GOAL 1
Decide whether each statement agrees with the README: (a) the reformulated NER data goes into a new folder named "dataset"; (b) each JSON file is a single dict; (c) the project is an officially supported Tencent product. For each, answer yes or no and quote the deciding words of the README.
GOAL 2
According to the README, at which conference did the paper proposing negative sampling appear?
GOAL 3
Reproduce word for word everything in the README from "Unlabeled entity problem" down to "of our approach.".

## BEGIN READING TEXT

Unlabeled entity problem is prevalent in many NER scenarios (e.g., weakly supervised NER). Our paper in ICLR-2021 proposes using negative sampling for solving this important issue. This repo. contains the implementation of our approach.
Note that this is not an officially supported Tencent product.
Two steps. Firstly, reformulate the NER data and move it into a new folder named "dataset". The folder contains {train, dev, test}.json. Each JSON file is a list of dicts. See the following case:
[
{
"sentence": "['Somerset', '83', 'and', '174', '(', 'P.', 'Simmons', '4-38', ')', ',', 'Leicestershire', '296', '.']",
"labeled entities": "[(0, 0, 'ORG'), (5, 6, 'PER'), (10, 10, 'ORG')]",
},
{
"sentence": "['Leicestershire', '22', 'points', ',', 'Somerset', '4', '.']",
"labeled entities": "[(0, 0, 'ORG'), (4, 4, 'ORG')]",
}
]
Secondly, pretrained LM (i.e., BERT) and eval. script. Create a dir. named "resource" and arrange them as
- resource
- bert-base-cased
- model.pt
- vocab.txt
- conlleval.pl
- bert-base-cased
Note that the files in BERT.tar.gz need to be renamed as above.

## END READING TEXT
## BEGIN DATASET

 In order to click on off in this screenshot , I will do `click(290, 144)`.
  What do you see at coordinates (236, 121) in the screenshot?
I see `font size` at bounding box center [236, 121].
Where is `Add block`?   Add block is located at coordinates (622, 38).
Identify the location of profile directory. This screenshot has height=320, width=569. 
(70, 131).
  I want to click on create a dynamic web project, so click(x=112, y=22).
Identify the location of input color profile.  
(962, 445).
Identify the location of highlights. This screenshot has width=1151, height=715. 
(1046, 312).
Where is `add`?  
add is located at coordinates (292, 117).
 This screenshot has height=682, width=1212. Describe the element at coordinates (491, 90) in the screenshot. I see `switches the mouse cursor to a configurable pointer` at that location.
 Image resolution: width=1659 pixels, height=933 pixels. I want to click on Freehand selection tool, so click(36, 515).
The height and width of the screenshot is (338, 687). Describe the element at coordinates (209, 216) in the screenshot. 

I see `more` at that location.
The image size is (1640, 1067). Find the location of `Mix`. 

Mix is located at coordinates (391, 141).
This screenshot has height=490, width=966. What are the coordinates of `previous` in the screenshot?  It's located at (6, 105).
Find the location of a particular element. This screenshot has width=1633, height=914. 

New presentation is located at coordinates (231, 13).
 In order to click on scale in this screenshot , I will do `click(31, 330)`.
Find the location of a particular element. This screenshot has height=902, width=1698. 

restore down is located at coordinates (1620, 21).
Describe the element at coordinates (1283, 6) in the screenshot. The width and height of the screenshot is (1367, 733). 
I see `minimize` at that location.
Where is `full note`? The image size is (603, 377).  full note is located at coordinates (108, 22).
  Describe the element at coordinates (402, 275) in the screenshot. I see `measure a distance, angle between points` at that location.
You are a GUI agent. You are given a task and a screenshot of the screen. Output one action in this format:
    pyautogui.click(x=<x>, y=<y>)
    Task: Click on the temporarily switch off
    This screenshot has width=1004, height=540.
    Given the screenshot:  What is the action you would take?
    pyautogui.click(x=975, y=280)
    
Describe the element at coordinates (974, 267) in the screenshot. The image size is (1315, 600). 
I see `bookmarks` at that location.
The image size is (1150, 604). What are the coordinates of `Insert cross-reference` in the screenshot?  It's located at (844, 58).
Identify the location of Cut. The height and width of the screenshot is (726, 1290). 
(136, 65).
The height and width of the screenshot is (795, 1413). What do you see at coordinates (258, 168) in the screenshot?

## END DATASET

WORKED ANSWER 1
(a) Yes: "move it into a new folder named "dataset""
(b) No: "Each JSON file is a list of dicts."
(c) No: "Note that this is not an officially supported Tencent product."

WORKED ANSWER 2
ICLR-2021

WORKED ANSWER 3
Unlabeled entity problem is prevalent in many NER scenarios (e.g., weakly supervised NER). Our paper in ICLR-2021 proposes using negative sampling for solving this important issue. This repo. contains the implementation of our approach.